Uma revisão de literatura, também chamada de pesquisa bibliográfica tem o objetivo de apresentar o que vem sendo discutido em relação a um objeto de estudo, como resultado das etapas de busca, análise e descrição de conhecimentos obtidos em literatura especializada que pode ser encontrada em meios físicos e digitais, na forma de livros, artigos e endereços eletrônicos (Fonseca & Moraes, 2002), e como resultado, pode contribuir para gerar respostas para um determinado problema, bem como identificar oportunidades de novas linhas de pesquisa.
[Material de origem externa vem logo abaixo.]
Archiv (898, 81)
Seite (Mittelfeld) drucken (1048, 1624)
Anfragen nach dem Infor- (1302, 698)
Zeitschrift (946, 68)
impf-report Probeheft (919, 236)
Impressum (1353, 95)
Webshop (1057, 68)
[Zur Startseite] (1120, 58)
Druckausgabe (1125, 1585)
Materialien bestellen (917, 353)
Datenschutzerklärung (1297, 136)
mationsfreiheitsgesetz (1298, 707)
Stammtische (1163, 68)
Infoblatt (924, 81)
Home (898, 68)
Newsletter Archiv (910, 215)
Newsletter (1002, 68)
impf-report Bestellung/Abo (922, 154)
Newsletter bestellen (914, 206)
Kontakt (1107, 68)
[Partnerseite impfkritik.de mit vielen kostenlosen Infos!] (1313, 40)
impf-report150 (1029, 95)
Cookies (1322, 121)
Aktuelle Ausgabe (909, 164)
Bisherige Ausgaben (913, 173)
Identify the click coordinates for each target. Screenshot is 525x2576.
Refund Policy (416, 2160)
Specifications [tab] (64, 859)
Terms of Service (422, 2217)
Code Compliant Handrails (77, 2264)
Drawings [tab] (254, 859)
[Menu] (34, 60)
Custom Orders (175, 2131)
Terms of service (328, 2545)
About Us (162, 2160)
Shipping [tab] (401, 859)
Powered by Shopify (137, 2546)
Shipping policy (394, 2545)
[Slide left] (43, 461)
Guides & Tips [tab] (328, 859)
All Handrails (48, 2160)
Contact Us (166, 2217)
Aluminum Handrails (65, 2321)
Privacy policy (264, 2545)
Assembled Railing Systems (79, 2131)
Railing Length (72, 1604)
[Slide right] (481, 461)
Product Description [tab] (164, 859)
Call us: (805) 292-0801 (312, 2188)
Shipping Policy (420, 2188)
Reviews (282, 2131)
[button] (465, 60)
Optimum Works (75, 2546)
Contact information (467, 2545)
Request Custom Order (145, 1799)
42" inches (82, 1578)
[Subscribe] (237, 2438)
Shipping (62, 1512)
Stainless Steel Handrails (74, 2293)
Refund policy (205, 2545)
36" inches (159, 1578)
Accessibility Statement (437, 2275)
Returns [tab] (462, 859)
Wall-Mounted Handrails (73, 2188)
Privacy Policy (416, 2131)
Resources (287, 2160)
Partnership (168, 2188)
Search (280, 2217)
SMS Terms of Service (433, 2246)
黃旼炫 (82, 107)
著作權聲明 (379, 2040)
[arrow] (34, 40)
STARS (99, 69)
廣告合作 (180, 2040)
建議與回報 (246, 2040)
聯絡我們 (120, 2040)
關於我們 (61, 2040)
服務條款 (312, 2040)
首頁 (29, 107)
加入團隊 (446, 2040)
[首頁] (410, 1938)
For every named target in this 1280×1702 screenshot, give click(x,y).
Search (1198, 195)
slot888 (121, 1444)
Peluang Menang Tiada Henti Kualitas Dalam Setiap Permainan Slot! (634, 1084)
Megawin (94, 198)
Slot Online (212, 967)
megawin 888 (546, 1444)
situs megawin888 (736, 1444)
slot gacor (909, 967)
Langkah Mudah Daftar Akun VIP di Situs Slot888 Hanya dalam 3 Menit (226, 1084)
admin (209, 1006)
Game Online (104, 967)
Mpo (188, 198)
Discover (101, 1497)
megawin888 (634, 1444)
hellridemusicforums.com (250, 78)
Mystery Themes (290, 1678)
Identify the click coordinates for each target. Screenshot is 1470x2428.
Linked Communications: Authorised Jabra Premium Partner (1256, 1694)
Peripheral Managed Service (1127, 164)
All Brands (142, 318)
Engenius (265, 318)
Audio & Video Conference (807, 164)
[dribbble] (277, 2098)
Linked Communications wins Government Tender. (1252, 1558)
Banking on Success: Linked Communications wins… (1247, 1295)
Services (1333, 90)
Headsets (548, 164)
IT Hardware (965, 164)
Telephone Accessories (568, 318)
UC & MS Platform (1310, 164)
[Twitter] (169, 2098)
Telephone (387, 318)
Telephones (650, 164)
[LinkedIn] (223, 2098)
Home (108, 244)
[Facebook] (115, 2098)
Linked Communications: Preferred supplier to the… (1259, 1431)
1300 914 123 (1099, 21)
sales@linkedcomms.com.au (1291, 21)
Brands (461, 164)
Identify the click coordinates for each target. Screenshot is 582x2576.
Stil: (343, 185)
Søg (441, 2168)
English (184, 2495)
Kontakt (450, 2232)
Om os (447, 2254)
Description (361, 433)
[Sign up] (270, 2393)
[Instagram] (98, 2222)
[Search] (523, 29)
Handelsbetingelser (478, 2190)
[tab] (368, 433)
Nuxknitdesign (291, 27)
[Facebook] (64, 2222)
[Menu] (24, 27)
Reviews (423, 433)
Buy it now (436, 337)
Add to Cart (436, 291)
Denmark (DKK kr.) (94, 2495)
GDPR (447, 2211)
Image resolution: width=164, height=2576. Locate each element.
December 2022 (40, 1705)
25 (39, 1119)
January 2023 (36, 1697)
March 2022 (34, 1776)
Critérios de inclusão e exclusão

Buscando atender aos objetivos da pesquisa, foram utilizadas as palavras chave “políticas públicas” AND “esporte” AND “inclusão social” no banco de dados do Google Acadêmico e SciELO. Como critérios de inclusão foram declarados artigos e monografias disponíveis na íntegra, em lingua portuguesa e que sejam pertinentes com o tema da criação de políticas publicas direcionadas ao esporte como instrumento de transformação por meio da inclusão social. 

Além disso, estas publicações precisam ter sido disponibilizadas ao público nos últimos cinco anos. Portanto, os critérios de exclusão remetem a publicações que não tem pertinência com o objeto de estudo, foram publicadas fora do período máximo de 5 anos, não estão disponíveis na íntegra ou então foram publicados em outra língua que não o português. 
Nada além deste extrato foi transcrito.